По художественному совершенству это — самое замечательное произведение Толстого{177}. На нескольких страницах изображена жизнь мальчика Алеши: как он родился, вырос, сделался дворником и умер. Внешне его образ ничем не замечателен и не привлекателен: он и физически слаб и жалок и духовно почти идиот. Алеша юродивый, но он не сознательно юродствует; это — просто нищий духом человек. Но он дорог Толстому своей внутренней, практической ориентировкой: Алеша знает, что ему нужно делать. А деланье это сосредоточено на послушании, на служении всем. Он и умирает без страха, потому что знает, что, как он здесь делал то, что приказывал хозяин, так он и там будет делать то, что ему прикажут.

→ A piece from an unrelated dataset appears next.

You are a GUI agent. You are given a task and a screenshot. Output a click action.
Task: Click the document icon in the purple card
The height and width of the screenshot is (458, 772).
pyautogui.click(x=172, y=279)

Для Алеши смерти нет, есть лишь переход от одного хозяина к другому.
Достоевский
Мир нашей мечты, когда мы мыслим о себе, своеобразен: мы в роли и автора и героя, и один контролирует другого{178}. В творчестве Достоевского имеет место аналогичное состояние. Мы все время сопровождаем героя, его душевные переживания нас захватывают. Мы не созерцаем героя, а сопереживаем ему. Достоевский завлекает нас, мучительно завлекает в мир героя, и мы не видим его вовне.
У главных героев Достоевского, и в этом их своеобразие, эмоциональная и волевая стороны отступают на задний план перед мыслительной способностью; все они резонеры. Но их мысли, теории и рассуждения особого рода: они даны в стадии созидания. У других писателей герой приносит нам результат своей мысли в готовом, законченном виде; у Достоевского же мысль героев находится в процессе становления. Это обусловлено тем, что он не обладал законченным мировоззрением, его мысль еще не знает, к чему она идет. Достоевский, и в этом его личная трагедия, созерцал две бездны, колебался между «да» и «нет». Ни один писатель не стоял так за веру, и ни один не привел так много доводов против веры. В каждый момент мыслительного процесса героев автор не знает, что будет дальше. Когда мы видим готовый результат мысли, мы можем ее созерцать. Становление мысли созерцать нельзя: нам не на что опереться. Мы не успокаиваемся в едином видении романа как некотором] объективном] единств[е], герой нас завлекает; мы не созерцаем его, а сопереживаем ему{179}.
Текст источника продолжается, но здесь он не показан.